Selbst wer zurück bleibt, nimmt urbane Verhaltensweisen
an, bei der Kleidung, beim Essen, durchs Fernsehen.
Waren einmal fast alle Menschen mit der Herstellung
von Lebensmitteln beschäftigt, sind es in „entwickelten“
Gesellschaften nur noch fünf Prozent. Dennoch kann
Agrikultur vielfach nur durch Unterstützungszahlungen
existieren – so wie „Kultur“, also
kulturelle und künstlerische Produktivität,
in maßgeblichen ihrer Aspekte.
Zugehörigkeitsgefühle verbinden sich zunehmend
mit der Stadt in der man gerade lebt. Mehrfachidentitäten
relativieren angestammte Nationalitäten und Berufsmuster.
Die Stadtrepubliken Norditaliens und der Niederlande,
in denen sich Anfänge der Moderne, Anfänge
ungebundenerer Lebensweisen herausgebildet haben, kommen
einem in den Sinn.
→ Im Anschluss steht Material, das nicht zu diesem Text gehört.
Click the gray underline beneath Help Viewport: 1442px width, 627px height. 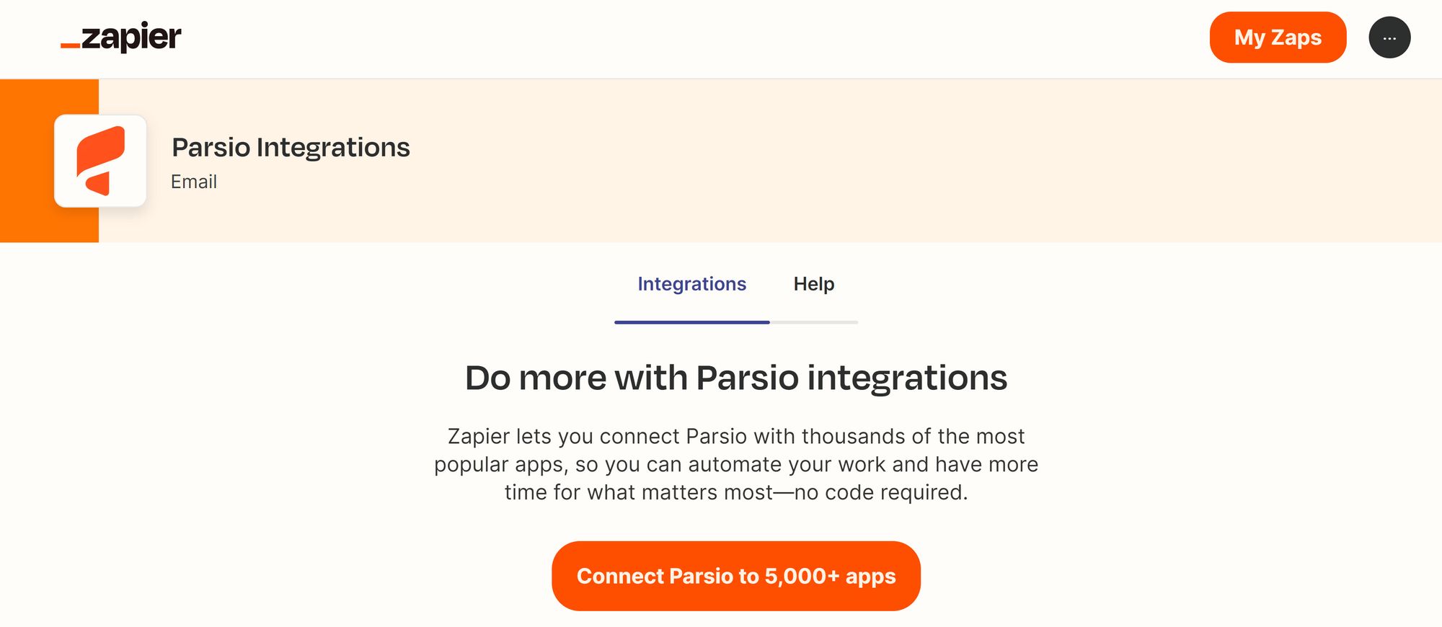pos(814,322)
Ein dem eigenen Land gegenüber
höchst kritischer USA-Insider wie Gore Vidal überträgt
solche Wunschbilder unverdrossen in die Gegenwart: „Die
optimale wirtschaftliche Einheit auf diesem Erdball“,
meint er entschieden, „ist heute der Stadtstaat.
Die modernen Kommunikationstechnologien ermöglichen
es jedem, sich über jede Grenze hinweg zu informieren.
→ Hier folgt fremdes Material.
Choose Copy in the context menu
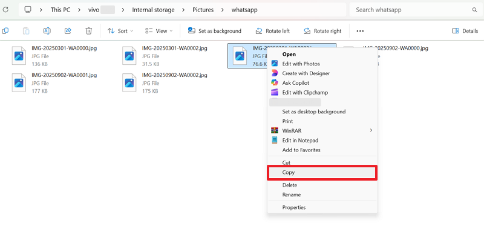484x240 pixels. pyautogui.click(x=322, y=173)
Was das Internet über jeden Computermonitor verkündet,
ist die Irrelevanz – von den Gefahren gar nicht
mehr zu reden – des traditionellen Nationalstaates
oder gar Imperiums.“ Für Europa wünscht
er sich eine Zukunft als „Mosaik aus homogenen
Regionen und Stadtstaaten wie zum Beispiel Mailand,
deren Beziehungen untereinander von einem Koordinations-
und Informationszentrum in Brüssel geregelt werden,
das die Geld- und Handelsströme im Gleichgewicht
hält und sich um kartellrechtliche Fragen kümmert“.
Analoges erscheint ihm für Nordamerika denkbar.
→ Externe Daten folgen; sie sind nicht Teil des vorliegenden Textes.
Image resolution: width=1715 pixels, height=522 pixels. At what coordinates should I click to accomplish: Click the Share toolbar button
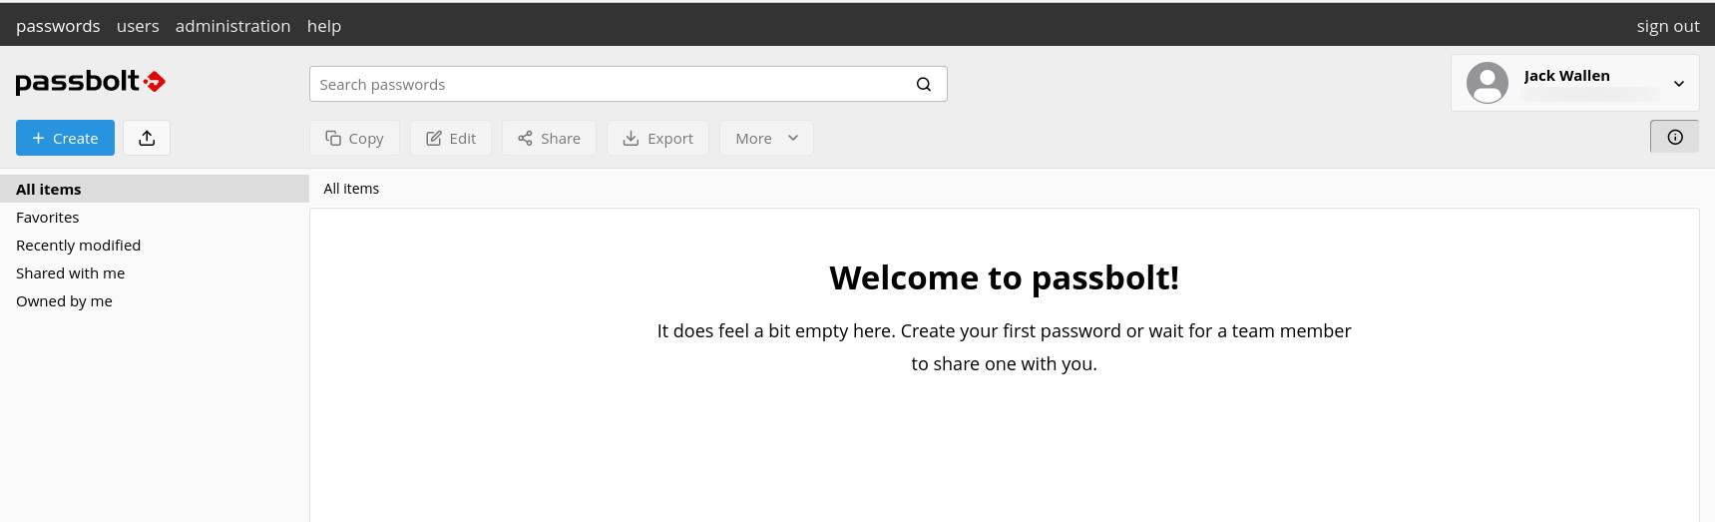[549, 139]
(Gore Vidal: Bocksgesang. Antworten auf Fragen vor und
nach dem 11. September, New York 2002/03, Hamburg 2003)
Solche Small is beautiful-Visionen werden aller Wahrscheinlichkeit
nach etwas Fiktives bleiben. Als realer und virtueller
Weltzugang funktionieren sie aber durchaus, geht es
doch, ob in der eigenen Stadt oder beim Blick auf den
Globus, vor allem um ausstrahlende, um anziehende, um
abstoßende Punkte, um die Qualität und die
Defizite urbaner Situationen. Solche Sichtweisen bieten
einem Orientierung, machen Chancen greifbar, fokussieren
Aversionen, vermitteln Erfahrungen. Sich als von weit
her kommender Tourist zu fühlen, der sich von Wunschströmen
leiten lässt und dem dabei dieses und jenes auffällt,
würde solche Wahrnehmungen erleichtern und universalisieren.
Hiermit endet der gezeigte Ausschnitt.